Islamism, as distinct from Islam, is the blend of Muslim law and the principles of radical modernity, characterized by terrorism and culminating in theocratic tyranny. Islamists must target Americans and Jews—that is, the West generally—because the commercial republics represented by Americans and Jews hold up an understanding of the good for human beings that is antithetical to their own.

When George Washington wrote to the Newport Synagogue, in the letter quoted this week by Prime Minister Bhutto, he told those Jews that they enjoyed the free exercise of religion in America, not on the basis of mere toleration, but on the basis of natural right—the right to life in the fullest sense. In contrast, the Islam of the Islamists, and even the Islam of the shar’ia—the Islamic law—offers Jews and Christians toleration, not on the basis of the natural right to life, but on the basis of the right to kill. That is, in the status of dhimmitude, non-Muslims may live only on condition of strict subordination, enforceable by death. Exclusion from citizenship is the price of survival. A full life may only be lived if you believe rightly, and not because, as a human being, you are entitled to such a life, regardless of your religious beliefs.

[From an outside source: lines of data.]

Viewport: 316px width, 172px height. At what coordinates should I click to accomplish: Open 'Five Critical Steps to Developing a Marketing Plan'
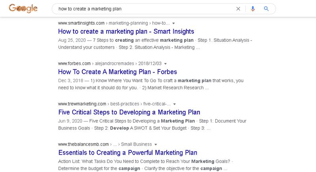[129, 112]
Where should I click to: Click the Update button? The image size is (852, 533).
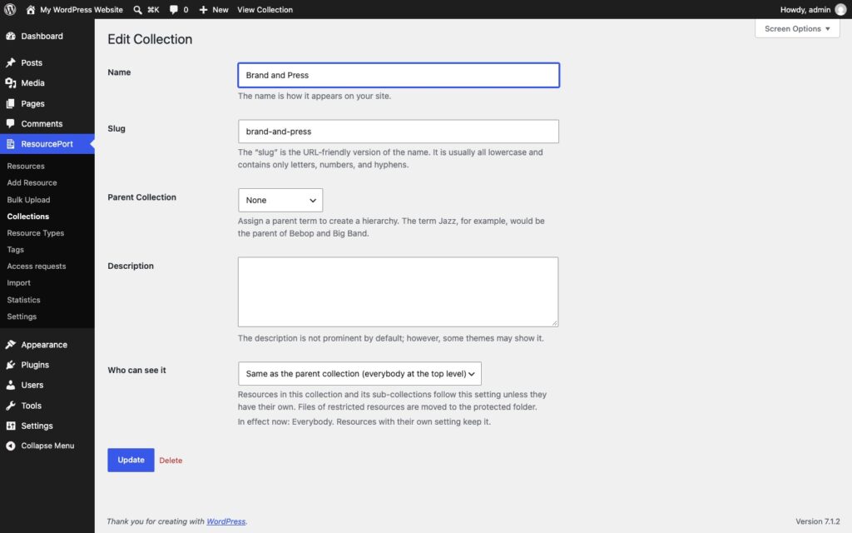point(131,460)
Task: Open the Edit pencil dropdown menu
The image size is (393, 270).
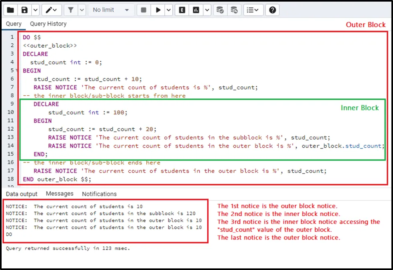Action: (x=52, y=10)
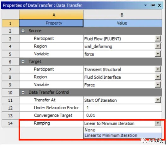Toggle the Ramping dropdown arrow
Screen dimensions: 168x148
[x=158, y=123]
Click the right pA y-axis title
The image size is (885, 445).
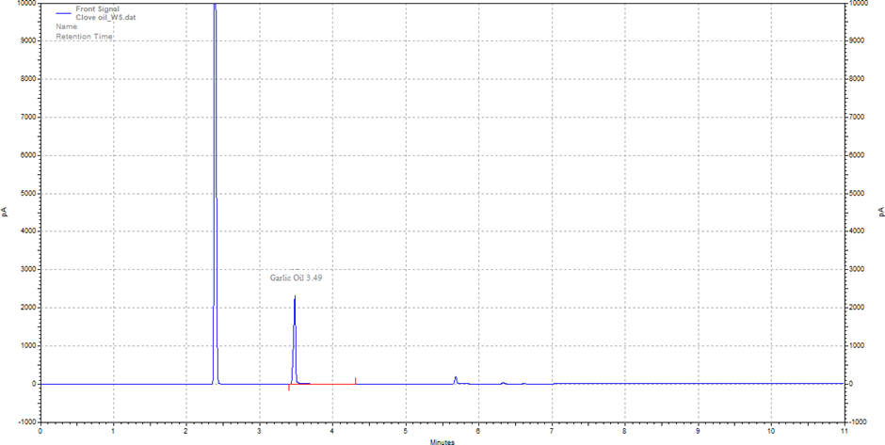point(878,213)
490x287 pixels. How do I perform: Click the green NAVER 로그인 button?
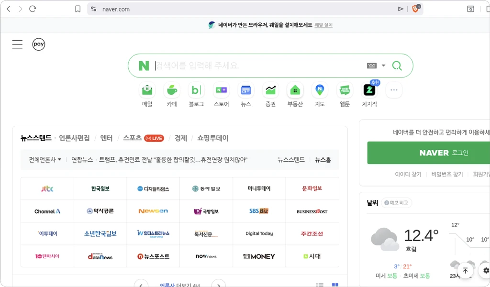[x=428, y=153]
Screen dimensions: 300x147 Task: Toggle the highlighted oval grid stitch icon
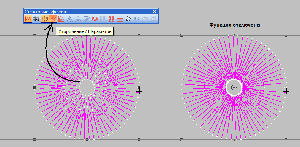click(45, 19)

This regime conflict has now become urgent because Tocqueville was right about the modern world. In 1836, he predicted that the decline of the old aristocracies, the mastery of nature by technology, and the rise of statism left two stark possibilities for modern man: the commercial republicanism seen in America or the despotism then seen in Russia. World history since that time has been a struggle between commercial republicanism and tyranny in its many forms.

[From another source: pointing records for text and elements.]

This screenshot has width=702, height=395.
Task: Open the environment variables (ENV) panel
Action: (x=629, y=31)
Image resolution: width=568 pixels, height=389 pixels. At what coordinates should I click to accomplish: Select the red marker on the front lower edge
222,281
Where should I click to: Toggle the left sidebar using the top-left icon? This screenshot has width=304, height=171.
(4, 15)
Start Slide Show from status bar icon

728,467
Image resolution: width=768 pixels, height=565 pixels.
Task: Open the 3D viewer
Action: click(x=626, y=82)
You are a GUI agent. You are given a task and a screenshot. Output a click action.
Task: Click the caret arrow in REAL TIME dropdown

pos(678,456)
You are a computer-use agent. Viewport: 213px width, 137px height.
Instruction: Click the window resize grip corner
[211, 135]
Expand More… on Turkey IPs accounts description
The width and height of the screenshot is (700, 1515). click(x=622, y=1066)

In confronting the regimes of terror and tyranny, whether secular or religious, we sometimes hear the objection, “One man’s terrorist is another man’s freedom fighter.” Empirically speaking, this is quite true. But let’s follow that line of thought to the end: It is equally empirically true that one man’s freedom is another man’s slavery. What Osama bin Laden calls freedom is tyranny to Milton Friedman, and vice-versa. By the same token, we’ve seen that one man’s man is another man’s ape or pig. While Dr. Friedman may be a man to us, to that Muslim three-year-old and her educators he is an animal, and deserves to be treated as an animal.

So the real question is, which are we? Will we acquiesce in being classified as apes or pigs? Will we acquiesce if others are? Will we accept the consequences of such classification, consequences we all see very plainly?

As Americans, we are now involved in a geopolitical struggle between regimes, one an empire of liberty, another a nascent empire of tyranny. Like all past tyrants—King George in 1776, the slaveholders of 1860, the militarists of 1914, the communists and fascists who emerged from the ashes of that Great War—our enemies expect us to be cowardly, decadent, foolish and bourgeois. I rather expect that, like those earlier Americans, we will disappoint them. Indeed, I expect that we will defeat them.